右には小さなキャビネットと、天井から下げられたような棚がある。
見舞い人の為の椅子もある。
もしそこにいたのが署の人間だったらここまで驚くことはなかっただろう。
じわりと額に汗が伝う。
誰も寝ていないベッドの上を見つめる、あの少女は。
『………待った』
うつむいていた少女の顔がふい、と上げられて繊細な横顔が――彼に、向き直る。
人形のように白い肌。
異国の蒼い瞳に、意志の光はない。
そして体中に走るノイズ――
「きさ……」
『まず扉を閉めて、入ってきて貰えないか』
馬鹿丁寧な口調に、木下は叫ぶのをやめた。
そして思い出す。
自分が倒れた時に、誰かの声が聞こえたことを。
今目の前にいるこの少女だって、自分の中にしか見えていないのかも知れない。
――言うことを聞いて、話してみるべきか
このまま扉を開けたまま怒鳴ってもいい。
近くにいる看護婦がきて、少女が見えるのであれば問題ない。
――いや、それはそれで問題だ
木下は憮然とした表情で、言われたとおりドアを閉じて中に入った。
すると少女は穏やかな貌で笑みを湛える。
無邪気な――本当に邪気のない笑み。
『そのようすなら――私の声が聞こえているのだな』
一度だけしか彼女の姿は見ていなかった。
だが、あんな強烈な印象を与えられれば、嫌でも彼女の事は忘れない。
「それが、どうかしたのか」
『済まない』
顔を曇らせ目を伏せる。
その仕草に華奢な印象を受けるが、改めて非現実的な光景だと彼は感じた。
『しかしいつか巻き込まれる。
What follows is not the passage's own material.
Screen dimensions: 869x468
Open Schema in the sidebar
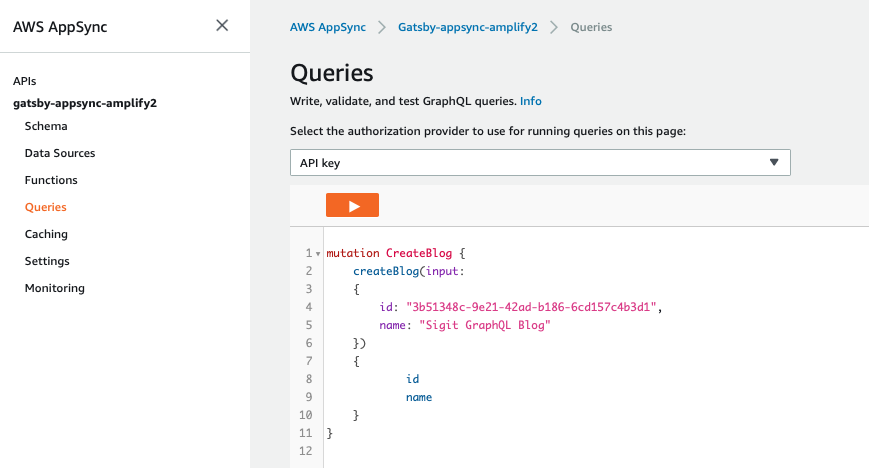[x=46, y=126]
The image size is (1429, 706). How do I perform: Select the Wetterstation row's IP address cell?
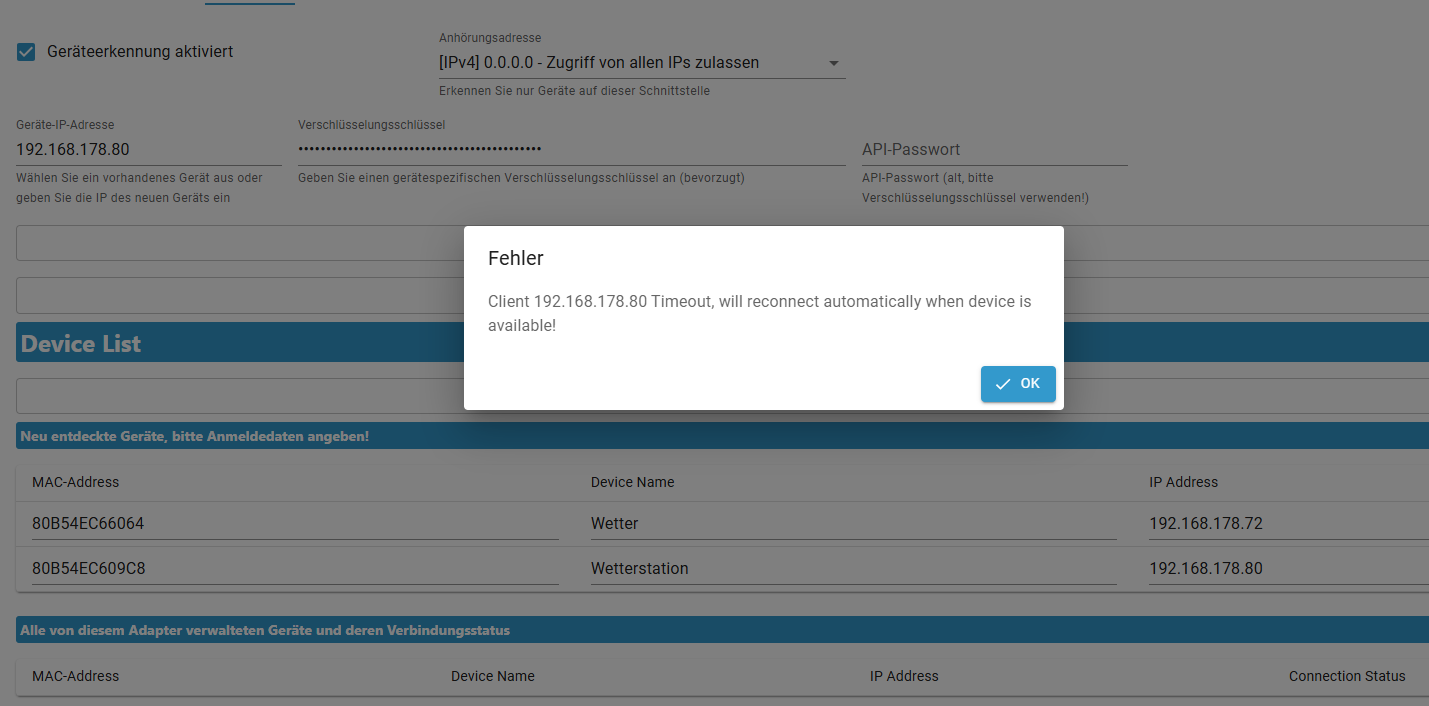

せめて貴方がこちら側である事は良かったのかも知れない』
『こちら側』というと少女は目を細めて木下を見つめる。
その仕草を、木下はどこかで見かけたような気がする。
どこで、いつ――そしてそれがだれなのか判らない。
「こちら?何を言っている、それにお前は誰なんだ」
『誰?』
少女は小首を傾げて宙に視線を彷徨わせて、口元を吊り上げる。
『では貴方は誰?』
鼻にしわを寄せ、思わぬ回答に喉に息を詰める。
怒鳴りかかる直前の彼に、少女はさらに立て続けに質問を浴びせる。
『何のために生きているの?存在意義は?貴方が人間であるという証拠は?』
彼女の表情に揺らぎはない。
まるで本当に――いや、そもそも彼女という存在がなんなのかは判らないのだが――人形のように。
『木下憲一、警部補。身長172cmと日本人にしては大柄で、射撃は署内随一。どちらかというと頑固なんてプロフィールはいらない』
彼女は大きく両腕を開き、まるで神託を受ける巫女のように自分の胸の前で両手を重ね、祈りを捧げる。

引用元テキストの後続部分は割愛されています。